Not only could electronic information management help eliminate errors, it could also eliminate two to three hours a day that nurses spend charting patient data, and dramatically improve communication between different departments. The bottom line: it could save lives.

Finally, I was able to find some discussion of the proposed "digital hospital" in a scholarly publication, in fact, in probably the most authoritative and well-read journal on health care policy in the US, Health Affairs. [Burns LR, Pauly MV. Integrated delivery networks: a detour on the road to integrated health care? Health Affairs 2002; 21: 128-143.] I would not call it gushy, but it hardly seemed skeptical:


The most radical development is the incorporation of all of these technological advances into newly designed and built 'digital hospitals.'HealthSouth, traditionally a provider of integrated rehabilitation services, has announced plans to build several digital acute care hospitals over the next decade (the first is now under way in Birmingham, Alabama). The publicity surrounding the new hospital and its partnership with Oracle not only has attracted other prominent product vendors but also has enabled HealthSouth to negotiate large discounts on all equipment supplied—in effect, lowering the cost of construction.

What are the likely prospects for this intervention, either at these beta-test
sites or diffused more generally? It is plausible (although difficult to demonstrate so far) that routine patient medical and billing records can be stored or exchanged electronically. It is less obvious that this technology should lead to changes in the cost of care or help to integrate different providers of service. Indeed, the biggest chasm to bridge may be the office systems of different physicians. Kaiser Permanente is reportedly struggling to develop a clinical information system that covers its thousands of physicians and other clinicians. The (as yet undocumented) benefits will likely depend on the ability to harness technological interventions with managerial innovations and interorganizational networks, in effect creating 'socio-technical systems of care.'

So we have gone from "the hospital model for the world," with great "promise," which "could save lives," proclaiming the "era of cyber hospitals," to a "pipe dream," just the shell of half-finished building.

So I wonder, if one were to identify every highly hyped, rapidly spun, magic new "innovation" promising to revolutionize patient care, and follow them forward in time, how many would even marginally improve health care, or provide benefits that marginally out-weighed their harms? How many would never come to be, or prove to be unworkable, useless, or even harmful?

But the short-term incentives for leaders of health care organizations push them to announce innovation after innovation, collect their bonuses and perks, and be somewhere else by the time their wondrous innovations prove to be not so good.
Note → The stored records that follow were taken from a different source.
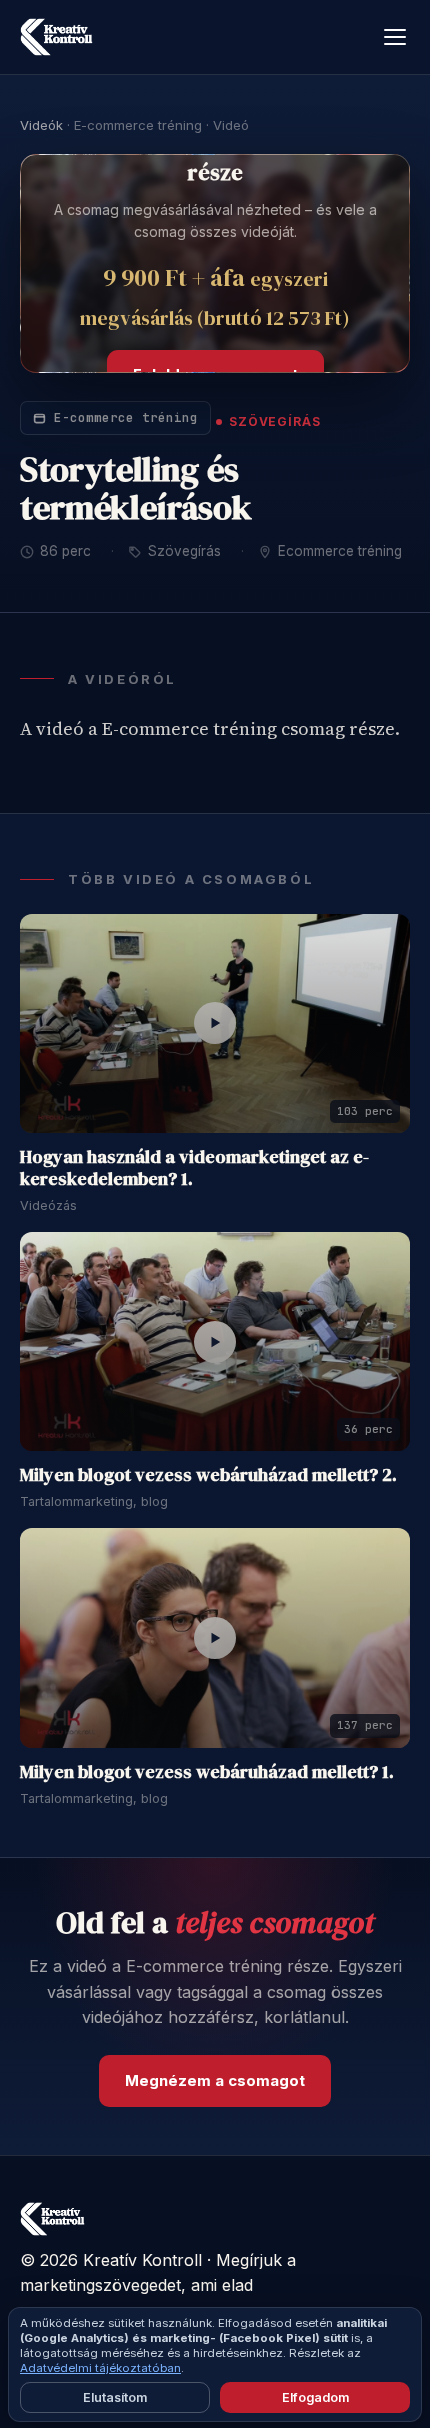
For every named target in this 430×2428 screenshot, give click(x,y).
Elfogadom (315, 2397)
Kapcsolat (294, 2350)
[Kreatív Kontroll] (56, 37)
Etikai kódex (208, 2350)
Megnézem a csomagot (215, 2080)
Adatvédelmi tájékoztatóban (100, 2368)
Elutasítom (115, 2397)
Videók (41, 125)
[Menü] (395, 37)
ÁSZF (136, 2350)
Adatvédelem (61, 2350)
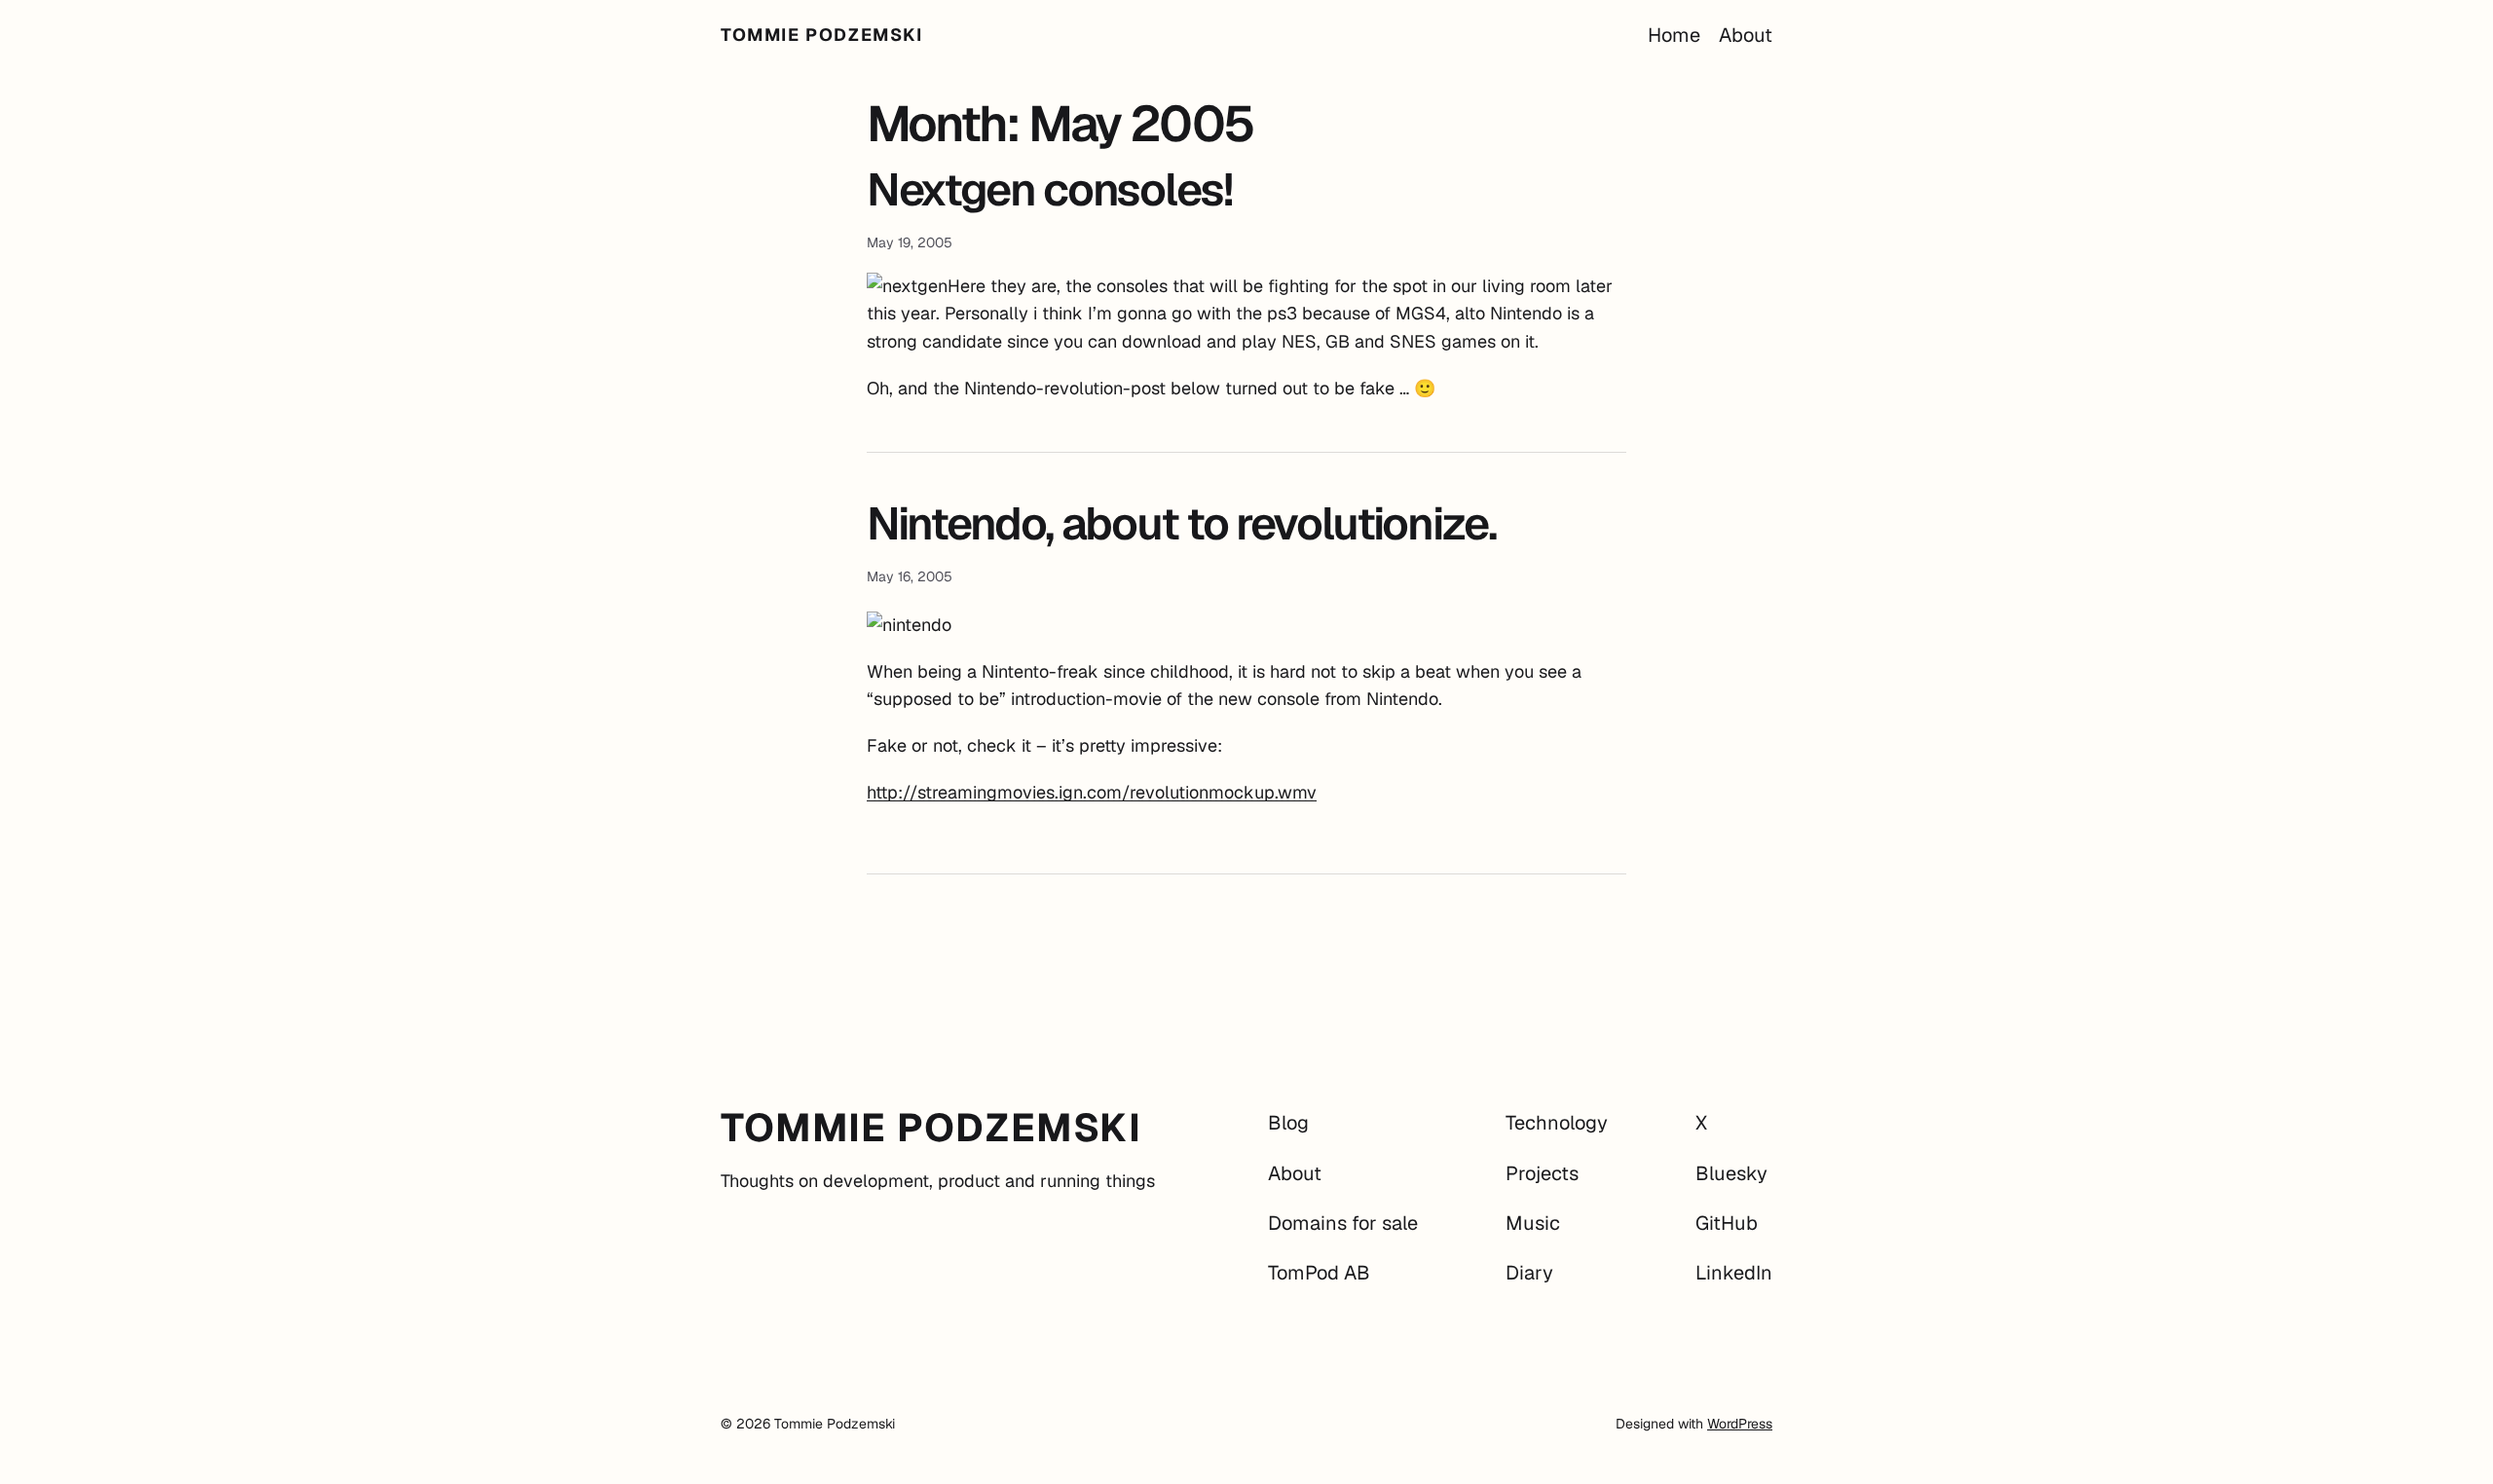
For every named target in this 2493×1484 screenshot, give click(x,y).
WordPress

Keep in mind that some heavily promoted innovations, such as new pharmaceuticals, must be subject to randomized controlled trials and government approval. Yet, as perusing Health Care Renewal will show, many pharmaceutical companies have managed to make their glitzy innovations appear more efficacious and less hazardous by lavish, shrewd, and sometimes deceptive marketing, and by manipulating clinical research, and sometimes suppressing results. Medical devices are not subject to as much scrutiny. Health care information technology, and programmatic innovations by hospitals, health systems, managed care and health insurance companies can appear without any research evidence to support them.

This is why we all should be extremely skeptical of whatever new "innovations" our multi-million dollar health care CEOs and their cronies are hawking these days.